Statistical Modeling of High-Dimensional Nonlinear Systems: A Projection Pursuit Solution

Swinson, Michael D. 28 November 2005 (has links)
Despite recent advances in statistics, artificial neural network theory, and machine learning, nonlinear function estimation in high-dimensional space remains a nontrivial problem. As the response surface becomes more complicated and the dimensions of the input data increase, the dreaded "curse of dimensionality" takes hold, rendering the best of function approximation methods ineffective. This thesis takes a novel approach to solving the high-dimensional function estimation problem. In this work, we propose and develop two distinct parametric projection pursuit learning networks with wide-ranging applicability. Included in this work is a discussion of the choice of basis functions used as well as a description of the optimization schemes utilized to find the parameters that enable each network to best approximate a response surface.

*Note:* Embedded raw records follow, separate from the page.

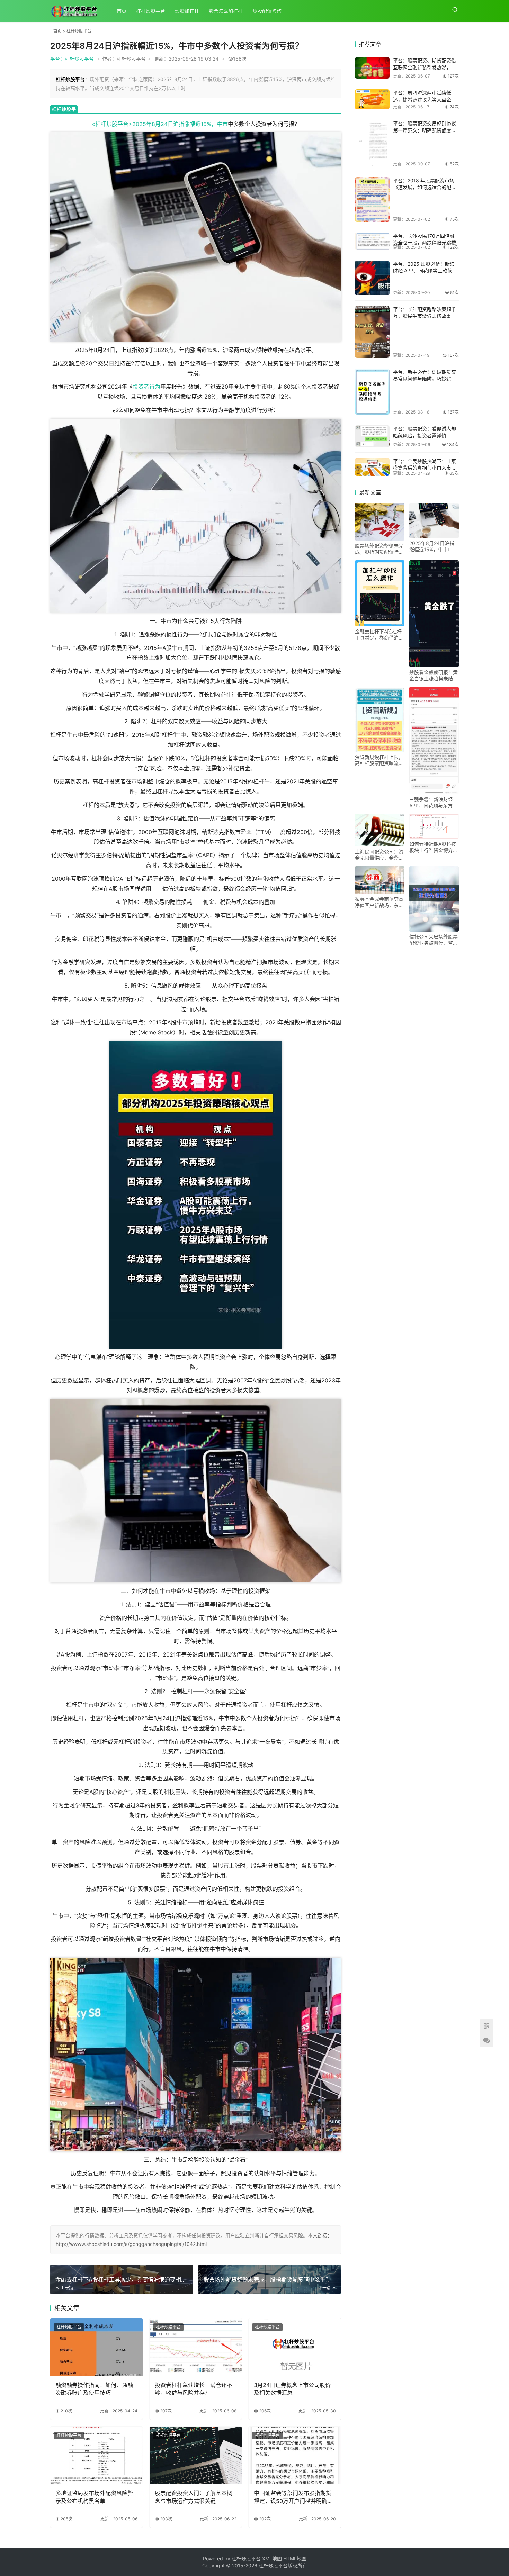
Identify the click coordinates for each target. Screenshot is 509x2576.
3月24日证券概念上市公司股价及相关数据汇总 (292, 2389)
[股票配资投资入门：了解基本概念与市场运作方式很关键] (196, 2455)
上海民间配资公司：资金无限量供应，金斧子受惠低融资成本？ (379, 855)
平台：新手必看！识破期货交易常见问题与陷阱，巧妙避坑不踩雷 (424, 378)
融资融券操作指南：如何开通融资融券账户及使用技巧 (94, 2389)
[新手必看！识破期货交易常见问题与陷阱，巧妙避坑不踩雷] (372, 392)
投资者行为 (146, 386)
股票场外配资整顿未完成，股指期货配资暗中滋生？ (379, 549)
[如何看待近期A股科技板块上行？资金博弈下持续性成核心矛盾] (434, 826)
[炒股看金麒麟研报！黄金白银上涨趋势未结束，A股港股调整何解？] (434, 614)
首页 (121, 11)
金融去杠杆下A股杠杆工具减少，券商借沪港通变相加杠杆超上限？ (379, 634)
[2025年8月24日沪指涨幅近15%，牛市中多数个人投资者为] (434, 520)
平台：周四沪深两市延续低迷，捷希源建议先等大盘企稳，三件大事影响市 (422, 99)
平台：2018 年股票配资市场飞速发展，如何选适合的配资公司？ (424, 187)
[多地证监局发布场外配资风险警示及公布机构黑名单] (96, 2455)
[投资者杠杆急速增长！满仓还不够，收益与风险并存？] (196, 2347)
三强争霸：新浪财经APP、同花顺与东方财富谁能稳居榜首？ (433, 802)
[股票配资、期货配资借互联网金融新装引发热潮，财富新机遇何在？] (372, 68)
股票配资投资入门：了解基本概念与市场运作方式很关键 (193, 2496)
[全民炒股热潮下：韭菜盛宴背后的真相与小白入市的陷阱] (372, 467)
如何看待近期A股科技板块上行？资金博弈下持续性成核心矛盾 (433, 847)
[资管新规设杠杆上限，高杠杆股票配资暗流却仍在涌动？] (379, 719)
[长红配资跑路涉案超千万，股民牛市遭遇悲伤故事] (372, 332)
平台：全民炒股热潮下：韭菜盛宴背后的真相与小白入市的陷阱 (424, 468)
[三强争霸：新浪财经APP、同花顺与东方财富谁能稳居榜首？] (434, 740)
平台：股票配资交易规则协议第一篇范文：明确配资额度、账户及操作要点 (424, 130)
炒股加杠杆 (187, 11)
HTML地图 (294, 2558)
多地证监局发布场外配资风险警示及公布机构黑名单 (94, 2496)
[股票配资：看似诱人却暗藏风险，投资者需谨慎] (372, 436)
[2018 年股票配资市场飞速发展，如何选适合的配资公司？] (372, 199)
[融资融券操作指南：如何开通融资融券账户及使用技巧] (96, 2347)
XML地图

The essence of these new modeling methodologies is to approximate functions via the superposition of a series of piecewise one-dimensional models that are fit to specific directions, called projection directions. The key to the effectiveness of each model lies in its ability to find efficient projections for reducing the dimensionality of the input space to best fit an underlying response surface. Moreover, each method is capable of effectively selecting appropriate projections from the input data in the presence of relatively high levels of noise. This is accomplished by rigorously examining the theoretical conditions for approximating each solution space and taking full advantage of the principles of optimization to construct a pair of algorithms, each capable of effectively modeling high-dimensional nonlinear response surfaces to a higher degree of accuracy than previously possible.